*EXTRACTED DATA*:
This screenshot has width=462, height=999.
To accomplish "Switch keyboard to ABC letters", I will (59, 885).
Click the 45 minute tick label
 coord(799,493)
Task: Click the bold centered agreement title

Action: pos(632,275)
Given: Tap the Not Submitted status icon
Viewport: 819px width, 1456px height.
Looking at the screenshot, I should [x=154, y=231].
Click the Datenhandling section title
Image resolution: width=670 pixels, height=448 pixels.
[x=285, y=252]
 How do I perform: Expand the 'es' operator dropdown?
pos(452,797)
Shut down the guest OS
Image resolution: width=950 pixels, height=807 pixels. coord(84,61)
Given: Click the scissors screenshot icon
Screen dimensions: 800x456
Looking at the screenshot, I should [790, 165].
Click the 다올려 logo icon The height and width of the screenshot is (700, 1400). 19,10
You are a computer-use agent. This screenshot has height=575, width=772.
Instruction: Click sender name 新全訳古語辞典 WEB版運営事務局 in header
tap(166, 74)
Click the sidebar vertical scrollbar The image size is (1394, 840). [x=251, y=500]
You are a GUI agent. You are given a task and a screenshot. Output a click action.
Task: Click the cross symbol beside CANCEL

*WHAT THE EXERCISE ASKS*: Retype all the material exactly, missing nothing.

*WRITTEN RESPONSE*:
This screenshot has width=462, height=999.
To accomplish "Switch keyboard to ABC letters", I will (59, 885).
Click the 45 minute tick label
 coord(799,493)
Task: Click the bold centered agreement title

Action: pos(632,275)
Given: Tap the Not Submitted status icon
Viewport: 819px width, 1456px height.
Looking at the screenshot, I should [x=154, y=231].
Click the Datenhandling section title
Image resolution: width=670 pixels, height=448 pixels.
[x=285, y=252]
 How do I perform: Expand the 'es' operator dropdown?
pos(452,797)
Shut down the guest OS
Image resolution: width=950 pixels, height=807 pixels. coord(84,61)
Given: Click the scissors screenshot icon
Screen dimensions: 800x456
Looking at the screenshot, I should [790, 165].
Click the 다올려 logo icon The height and width of the screenshot is (700, 1400). 19,10
You are a computer-use agent. This screenshot has height=575, width=772.
Instruction: Click sender name 新全訳古語辞典 WEB版運営事務局 in header
tap(166, 74)
Click the sidebar vertical scrollbar The image size is (1394, 840). [x=251, y=500]
You are a GUI agent. You are given a task and a screenshot. Output a click action.
Task: Click the cross symbol beside CANCEL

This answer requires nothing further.